| AIM |
Convert the records from the line containing "coordinates (507, 159)." through the line containing "coordinates (690, 673).", inclusive, into a Markdown table with the columns Row and Line, leaving out any blank lines.

══════════════════════════════

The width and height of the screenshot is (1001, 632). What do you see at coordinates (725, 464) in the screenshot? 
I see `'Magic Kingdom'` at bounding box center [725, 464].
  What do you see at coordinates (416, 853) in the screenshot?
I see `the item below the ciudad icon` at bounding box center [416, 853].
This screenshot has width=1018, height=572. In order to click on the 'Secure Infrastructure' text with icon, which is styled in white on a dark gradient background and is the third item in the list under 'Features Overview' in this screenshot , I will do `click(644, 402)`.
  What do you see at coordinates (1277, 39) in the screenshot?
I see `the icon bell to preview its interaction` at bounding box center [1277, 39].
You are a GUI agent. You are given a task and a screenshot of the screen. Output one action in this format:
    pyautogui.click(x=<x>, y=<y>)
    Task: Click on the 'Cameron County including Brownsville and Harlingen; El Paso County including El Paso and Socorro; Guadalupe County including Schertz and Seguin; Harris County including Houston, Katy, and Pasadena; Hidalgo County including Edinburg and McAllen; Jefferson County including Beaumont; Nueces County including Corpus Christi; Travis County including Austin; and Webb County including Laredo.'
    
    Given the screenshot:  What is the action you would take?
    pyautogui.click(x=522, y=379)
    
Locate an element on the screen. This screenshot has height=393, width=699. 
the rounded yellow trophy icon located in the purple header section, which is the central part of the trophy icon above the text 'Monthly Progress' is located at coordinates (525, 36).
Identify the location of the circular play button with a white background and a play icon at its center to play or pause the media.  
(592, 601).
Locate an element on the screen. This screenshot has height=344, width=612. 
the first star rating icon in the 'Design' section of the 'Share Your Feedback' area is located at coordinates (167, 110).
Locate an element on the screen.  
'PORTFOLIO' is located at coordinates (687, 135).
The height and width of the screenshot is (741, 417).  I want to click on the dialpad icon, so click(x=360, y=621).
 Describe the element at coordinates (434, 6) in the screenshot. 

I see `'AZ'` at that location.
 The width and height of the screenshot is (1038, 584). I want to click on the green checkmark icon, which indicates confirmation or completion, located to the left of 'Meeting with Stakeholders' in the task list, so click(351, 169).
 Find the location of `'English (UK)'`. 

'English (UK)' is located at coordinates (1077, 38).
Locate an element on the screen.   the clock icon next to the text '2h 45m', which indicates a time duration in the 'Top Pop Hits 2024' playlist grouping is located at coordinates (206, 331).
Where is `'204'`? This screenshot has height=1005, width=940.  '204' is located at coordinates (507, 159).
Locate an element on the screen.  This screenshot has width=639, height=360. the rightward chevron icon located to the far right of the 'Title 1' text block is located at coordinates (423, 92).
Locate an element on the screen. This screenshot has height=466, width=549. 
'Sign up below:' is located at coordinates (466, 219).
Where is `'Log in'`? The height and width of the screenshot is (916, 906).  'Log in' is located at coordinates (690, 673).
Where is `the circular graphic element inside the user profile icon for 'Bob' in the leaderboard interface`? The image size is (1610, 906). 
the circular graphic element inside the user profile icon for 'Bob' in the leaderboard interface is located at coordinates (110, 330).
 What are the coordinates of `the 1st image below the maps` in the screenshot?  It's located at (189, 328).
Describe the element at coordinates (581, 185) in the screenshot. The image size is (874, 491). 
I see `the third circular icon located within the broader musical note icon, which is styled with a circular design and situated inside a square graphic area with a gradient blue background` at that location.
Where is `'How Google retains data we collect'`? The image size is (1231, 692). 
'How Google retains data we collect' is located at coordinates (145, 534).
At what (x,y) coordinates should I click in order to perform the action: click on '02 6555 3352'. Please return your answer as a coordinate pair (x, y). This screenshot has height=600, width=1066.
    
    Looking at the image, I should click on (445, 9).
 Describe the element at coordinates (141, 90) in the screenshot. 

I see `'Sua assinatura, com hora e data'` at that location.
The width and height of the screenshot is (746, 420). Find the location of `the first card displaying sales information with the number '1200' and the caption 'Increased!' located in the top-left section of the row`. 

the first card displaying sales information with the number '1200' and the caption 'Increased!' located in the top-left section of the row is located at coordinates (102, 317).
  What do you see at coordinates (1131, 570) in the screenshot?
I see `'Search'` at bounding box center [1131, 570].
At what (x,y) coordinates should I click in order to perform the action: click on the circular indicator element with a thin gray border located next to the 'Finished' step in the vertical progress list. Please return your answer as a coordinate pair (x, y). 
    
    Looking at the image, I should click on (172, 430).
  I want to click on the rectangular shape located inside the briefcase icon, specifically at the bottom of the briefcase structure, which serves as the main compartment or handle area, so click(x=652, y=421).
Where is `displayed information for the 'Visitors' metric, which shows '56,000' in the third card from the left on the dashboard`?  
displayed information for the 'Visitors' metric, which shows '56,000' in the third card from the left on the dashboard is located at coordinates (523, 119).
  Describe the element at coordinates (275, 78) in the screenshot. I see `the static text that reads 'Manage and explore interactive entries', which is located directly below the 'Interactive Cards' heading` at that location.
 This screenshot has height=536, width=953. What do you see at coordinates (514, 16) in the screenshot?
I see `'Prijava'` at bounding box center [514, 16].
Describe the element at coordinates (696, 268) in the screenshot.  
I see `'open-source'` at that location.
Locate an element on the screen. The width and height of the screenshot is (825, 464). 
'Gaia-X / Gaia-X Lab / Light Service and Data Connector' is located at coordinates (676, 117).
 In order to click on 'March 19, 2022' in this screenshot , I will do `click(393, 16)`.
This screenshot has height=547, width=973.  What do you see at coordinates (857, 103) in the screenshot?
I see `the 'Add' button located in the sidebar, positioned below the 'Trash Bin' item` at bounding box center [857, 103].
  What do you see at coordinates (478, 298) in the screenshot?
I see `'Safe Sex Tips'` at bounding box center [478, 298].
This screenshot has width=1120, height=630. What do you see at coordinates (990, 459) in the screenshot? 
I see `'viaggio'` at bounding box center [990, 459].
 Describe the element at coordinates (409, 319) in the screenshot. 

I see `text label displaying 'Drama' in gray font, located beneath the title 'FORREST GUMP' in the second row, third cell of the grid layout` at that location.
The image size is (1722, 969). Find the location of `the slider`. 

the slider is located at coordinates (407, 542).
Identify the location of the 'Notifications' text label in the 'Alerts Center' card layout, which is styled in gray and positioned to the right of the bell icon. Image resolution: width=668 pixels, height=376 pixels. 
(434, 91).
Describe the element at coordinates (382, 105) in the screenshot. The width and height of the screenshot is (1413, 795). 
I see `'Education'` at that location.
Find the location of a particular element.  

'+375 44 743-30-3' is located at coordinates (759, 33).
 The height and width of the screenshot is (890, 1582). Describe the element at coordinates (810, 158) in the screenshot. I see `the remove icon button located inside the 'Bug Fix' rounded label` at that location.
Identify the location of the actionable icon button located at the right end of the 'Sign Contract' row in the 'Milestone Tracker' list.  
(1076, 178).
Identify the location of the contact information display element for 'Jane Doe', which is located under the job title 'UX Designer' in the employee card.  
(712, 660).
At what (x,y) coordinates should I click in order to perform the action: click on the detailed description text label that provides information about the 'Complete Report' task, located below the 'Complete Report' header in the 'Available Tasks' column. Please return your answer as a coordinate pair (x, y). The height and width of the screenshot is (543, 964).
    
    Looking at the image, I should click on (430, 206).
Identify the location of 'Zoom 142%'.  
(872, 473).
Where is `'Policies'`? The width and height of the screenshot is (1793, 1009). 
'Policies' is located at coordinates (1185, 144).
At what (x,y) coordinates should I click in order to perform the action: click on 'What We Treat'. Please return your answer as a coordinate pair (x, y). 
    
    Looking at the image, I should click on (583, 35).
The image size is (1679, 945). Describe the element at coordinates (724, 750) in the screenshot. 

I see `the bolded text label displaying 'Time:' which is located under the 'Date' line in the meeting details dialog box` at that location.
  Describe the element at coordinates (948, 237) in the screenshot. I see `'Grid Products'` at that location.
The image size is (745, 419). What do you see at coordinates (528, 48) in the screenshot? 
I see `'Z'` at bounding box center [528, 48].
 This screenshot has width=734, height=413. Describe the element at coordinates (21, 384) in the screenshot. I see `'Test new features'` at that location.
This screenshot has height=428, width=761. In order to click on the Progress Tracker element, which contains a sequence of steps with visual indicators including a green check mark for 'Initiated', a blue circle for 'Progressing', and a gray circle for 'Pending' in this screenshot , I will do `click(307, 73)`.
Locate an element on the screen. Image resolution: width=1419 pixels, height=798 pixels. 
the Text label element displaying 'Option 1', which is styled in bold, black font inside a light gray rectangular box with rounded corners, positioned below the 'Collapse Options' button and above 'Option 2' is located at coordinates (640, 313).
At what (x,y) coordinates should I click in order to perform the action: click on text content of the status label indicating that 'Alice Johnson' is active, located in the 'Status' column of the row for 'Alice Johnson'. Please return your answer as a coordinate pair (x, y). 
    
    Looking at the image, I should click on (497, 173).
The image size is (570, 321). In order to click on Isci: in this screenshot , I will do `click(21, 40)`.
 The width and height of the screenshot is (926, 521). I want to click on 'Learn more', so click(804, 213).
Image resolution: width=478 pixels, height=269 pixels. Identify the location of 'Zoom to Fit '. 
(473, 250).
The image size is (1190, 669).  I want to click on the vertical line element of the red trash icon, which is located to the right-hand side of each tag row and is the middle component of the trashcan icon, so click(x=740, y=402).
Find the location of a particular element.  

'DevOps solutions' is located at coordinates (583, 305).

══════════════════════════════

| TASK OUTPUT |
| Row | Line |
|---|---|
| 1 | Where is `'204'`? This screenshot has height=1005, width=940.  '204' is located at coordinates (507, 159). |
| 2 | Locate an element on the screen.  This screenshot has width=639, height=360. the rightward chevron icon located to the far right of the 'Title 1' text block is located at coordinates (423, 92). |
| 3 | Locate an element on the screen. This screenshot has height=466, width=549.  |
| 4 | 'Sign up below:' is located at coordinates (466, 219). |
| 5 | Where is `'Log in'`? The height and width of the screenshot is (916, 906).  'Log in' is located at coordinates (690, 673). |